Through the university’s naming review procedure, Steve Snyder-Hill, a Strauss survivor and one of the lead plaintiffs in a class-action lawsuit filed over the university’s handling of the sex abuse case, requested Ohio State to remove Wexner’s name from the practice facility on Dec. 18. It was denied by the university a month later, in emails obtained by the Lantern.
“OSU’s decision to continue associating with Les Wexner is not surprising,” Snyder-Hill said in a statement. “For eight years, the university has chosen to fight the survivors of sexual assault it harmed rather than accept accountability. That is not caution—it is arrogance.”?
Ben Johnson, a university spokesperson, attached the university’s denial email to Snyder-Hill in his response to The Lantern but did not comment further.
Wexner is the founder of L Brands and a current chairman of the Wexner Medical Center Board.
Strauss sexually abused at least 177 students, mostly male athletes, while he was a physician from 1978-98 at Ohio State. He voluntarily retired in 1998 and died by suicide in 2005.
The Les Wexner Football Complex, a training facility within the athletic center, was named after him in 2007 following a $2.5 million anonymous donation — which had been supposed to come from sex offender Jeffrey Epstein’s private foundation, C.U.O.Q Foundation — and another $2.5 million gift from Leslie H. Wexner Charitable Fund, per prior Lantern reporting.
Through an independent review of Epstein and known associated entities’ giving determined that the anonymous 2007 gift of $2.5 million came from Wexner Children’s Trust,? not from Epstein, Johnson said.
Ohio State President, Ted “Walter” Carter Jr., said in a Jan. 20 interview with The Lantern that the university gave back $336,000 that was donated from Epstein’s foundation.
This month, the U.S. House Committee on Oversight Reform served Wexner a subpoena for his ties with Epstein, per prior Lantern reporting. A judge has also allowed? plaintiffs of the Strauss lawsuit to serve Wexner a subpoena for the fifth time, seeking to question him over his time on the Ohio State Board of Trustees during Strauss’ tenure.
In December, Strauss survivors, including Snyder-Hill, gathered outside the practice facility to call for Wexner’s name to be removed, per prior Lantern reporting.
When asked about the current status of keeping Wexner’s name on campus, including buildings such as the medical center and the Wexner Center for the Arts, Carter said he is not concerned about the university’s reputation and currently has no plans to change any building names.
On Jan. 22, Kevin Leonardi, associate vice president for operations, formally denied the name removal in an email, writing that Snyder-Hill did not provide enough information for the Naming Review Committee to review.
“You seek the removal of Mr. Wexner’s name from a university space, but most of your request focuses on allegations concerning other individuals, and none of the documents that you provided refer to Mr. Wexner whatsoever; rather, they all relate to actions taken by Dr.
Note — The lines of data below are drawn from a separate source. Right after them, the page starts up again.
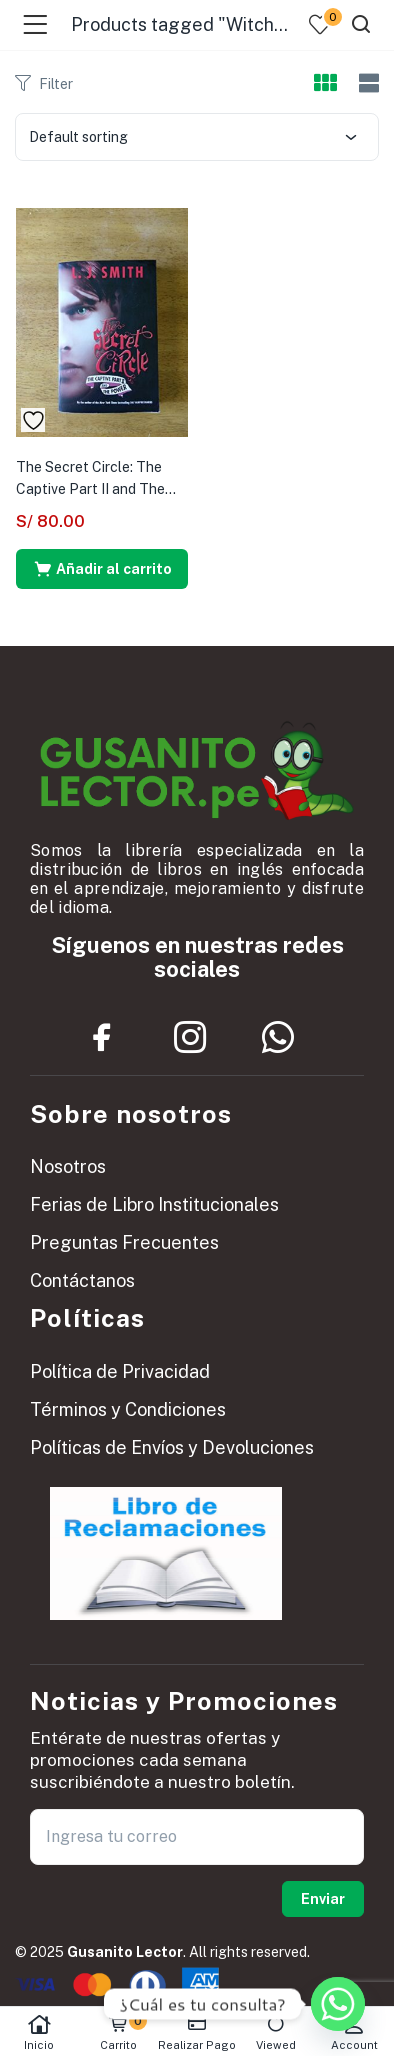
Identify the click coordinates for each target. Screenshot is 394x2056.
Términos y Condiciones (128, 1409)
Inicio (39, 2032)
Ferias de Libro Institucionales (154, 1204)
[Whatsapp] (338, 2004)
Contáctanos (82, 1280)
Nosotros (68, 1166)
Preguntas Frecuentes (124, 1242)
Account (354, 2032)
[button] (102, 569)
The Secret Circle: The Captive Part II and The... (96, 478)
Richard Strauss,” Leonardi said in the email.
In his request, the email said Snyder-Hill provided allegations against Wexner, including Wexner’s charitable fund donated money to the center, Wexner is “‘associated with multiple sexual assault scandals’” and Wexner was on the Board of Trustees while Strauss was at Ohio State.
Leonardi said in the email the information and documentation Snyder-Hill submitted did not detail misconduct or improper action by Wexner.
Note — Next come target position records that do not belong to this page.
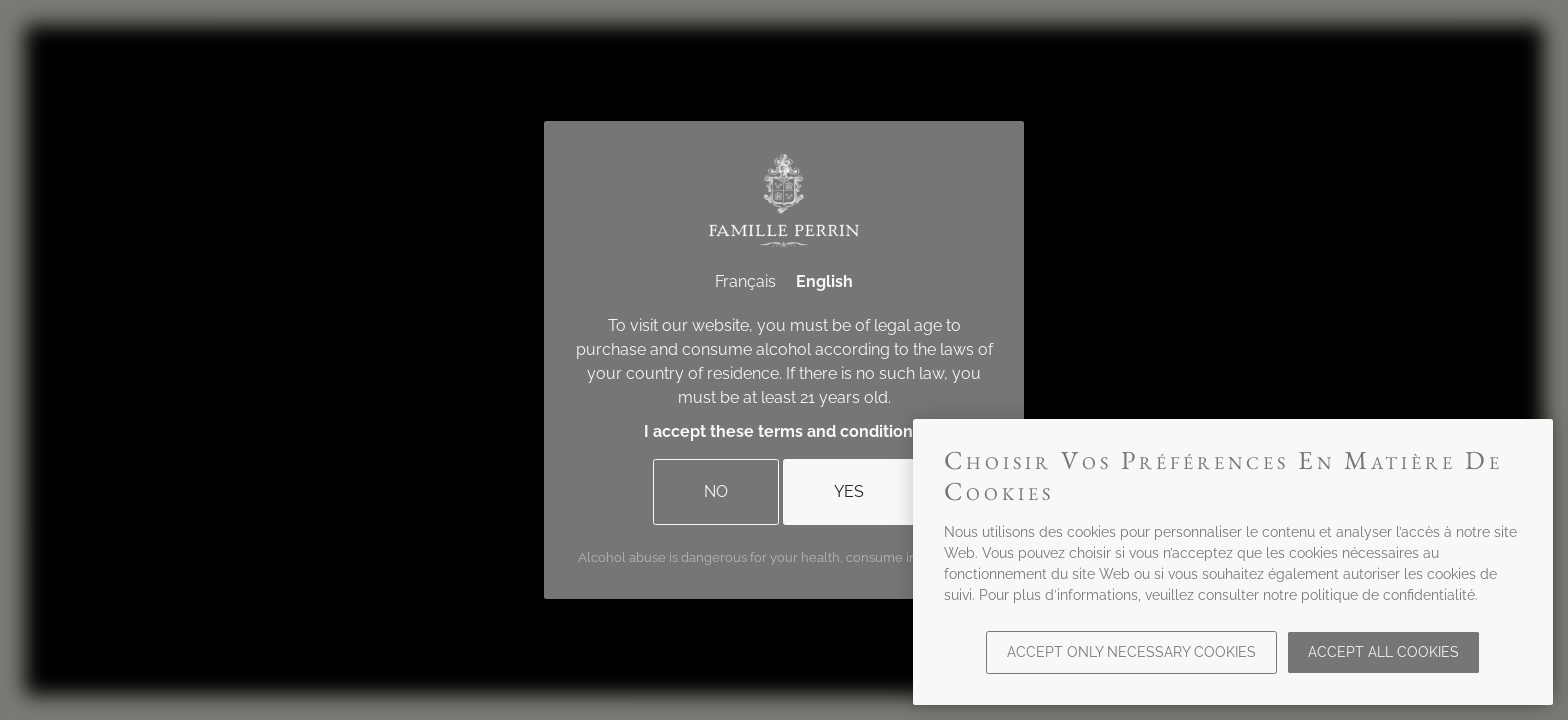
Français (745, 281)
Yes (849, 491)
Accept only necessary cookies (1131, 652)
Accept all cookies (1383, 652)
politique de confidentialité (1388, 595)
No (716, 491)
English (824, 281)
In his Jan. 25 response, Snyder-Hill attached three documents: two checks Ohio State accepted to add Wexner’s name to the athletic center, the acceptance agreement for the name addition and a Vanity Fair article detailing Wexner and Epstein’s relationship.
“So please spell out to me exactly what connections you need me to make with Wexner short of a written confession from himself,” Snyder-Hill wrote. “Also please submit these additional documents to our request. We won’t let this go, if I need to resubmit 1000x over I will do it.”
The article was corrected at 10:51 a.m. on Wednesday to correct that Steve Snyder-Hill did receive an acknowledgement of his naming review request and clarified that Ohio State found that the anonymous $2.5 million gift in 2007 originated from Wexner Children’s Trust, not Jeffery Epstein.